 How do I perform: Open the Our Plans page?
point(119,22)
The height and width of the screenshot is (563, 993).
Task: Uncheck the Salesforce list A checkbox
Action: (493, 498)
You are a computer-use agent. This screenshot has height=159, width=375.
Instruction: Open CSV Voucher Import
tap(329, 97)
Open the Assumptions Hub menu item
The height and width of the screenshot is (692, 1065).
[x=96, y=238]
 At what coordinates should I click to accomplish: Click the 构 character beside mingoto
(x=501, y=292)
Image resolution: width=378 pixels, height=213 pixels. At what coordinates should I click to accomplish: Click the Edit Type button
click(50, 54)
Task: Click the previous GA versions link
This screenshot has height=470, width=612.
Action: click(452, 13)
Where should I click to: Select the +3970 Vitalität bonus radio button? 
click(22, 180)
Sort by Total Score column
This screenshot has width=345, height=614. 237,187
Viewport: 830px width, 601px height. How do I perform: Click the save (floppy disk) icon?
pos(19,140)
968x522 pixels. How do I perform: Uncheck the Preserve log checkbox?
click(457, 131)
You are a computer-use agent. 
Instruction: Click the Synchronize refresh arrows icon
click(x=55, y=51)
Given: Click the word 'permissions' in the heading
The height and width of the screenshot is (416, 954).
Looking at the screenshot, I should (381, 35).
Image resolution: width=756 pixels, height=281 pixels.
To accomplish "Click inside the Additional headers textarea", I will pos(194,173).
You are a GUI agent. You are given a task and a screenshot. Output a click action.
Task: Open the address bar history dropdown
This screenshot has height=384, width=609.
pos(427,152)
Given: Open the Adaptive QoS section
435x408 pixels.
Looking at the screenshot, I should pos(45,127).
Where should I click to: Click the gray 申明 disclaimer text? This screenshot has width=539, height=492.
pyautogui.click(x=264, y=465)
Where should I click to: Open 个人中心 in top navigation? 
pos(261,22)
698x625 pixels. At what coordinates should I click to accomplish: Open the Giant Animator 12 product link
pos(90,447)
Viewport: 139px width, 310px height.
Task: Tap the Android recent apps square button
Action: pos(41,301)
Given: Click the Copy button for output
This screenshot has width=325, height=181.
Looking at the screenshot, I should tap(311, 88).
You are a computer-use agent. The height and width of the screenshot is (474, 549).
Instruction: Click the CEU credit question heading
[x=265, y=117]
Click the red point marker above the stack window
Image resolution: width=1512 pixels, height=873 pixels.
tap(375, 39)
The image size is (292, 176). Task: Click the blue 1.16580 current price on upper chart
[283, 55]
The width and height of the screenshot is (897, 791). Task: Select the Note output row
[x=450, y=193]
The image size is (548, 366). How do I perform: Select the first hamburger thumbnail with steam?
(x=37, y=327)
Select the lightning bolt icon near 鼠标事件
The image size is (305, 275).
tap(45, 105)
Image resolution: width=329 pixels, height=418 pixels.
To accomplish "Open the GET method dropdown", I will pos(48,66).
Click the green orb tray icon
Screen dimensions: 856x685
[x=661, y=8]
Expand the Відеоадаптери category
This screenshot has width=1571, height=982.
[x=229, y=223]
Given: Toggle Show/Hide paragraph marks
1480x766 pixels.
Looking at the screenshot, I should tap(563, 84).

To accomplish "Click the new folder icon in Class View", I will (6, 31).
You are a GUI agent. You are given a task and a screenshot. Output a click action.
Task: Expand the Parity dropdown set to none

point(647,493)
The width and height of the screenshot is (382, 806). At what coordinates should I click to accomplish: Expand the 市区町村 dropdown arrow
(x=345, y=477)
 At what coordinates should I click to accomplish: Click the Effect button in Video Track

EXERCISE INSTRUCTIONS:
Check each line of the records for the word "agent", and show the lines that contain it.

WRITTEN SOLUTION:
You are a computer-use agent. This screenshot has height=159, width=375.
You are a computer-use agent. 
You are a GUI agent. You are given a task and a screenshot. Output a click action.
You are a computer-use agent. The height and width of the screenshot is (474, 549).
You are a GUI agent. You are given a task and a screenshot. Output a click action.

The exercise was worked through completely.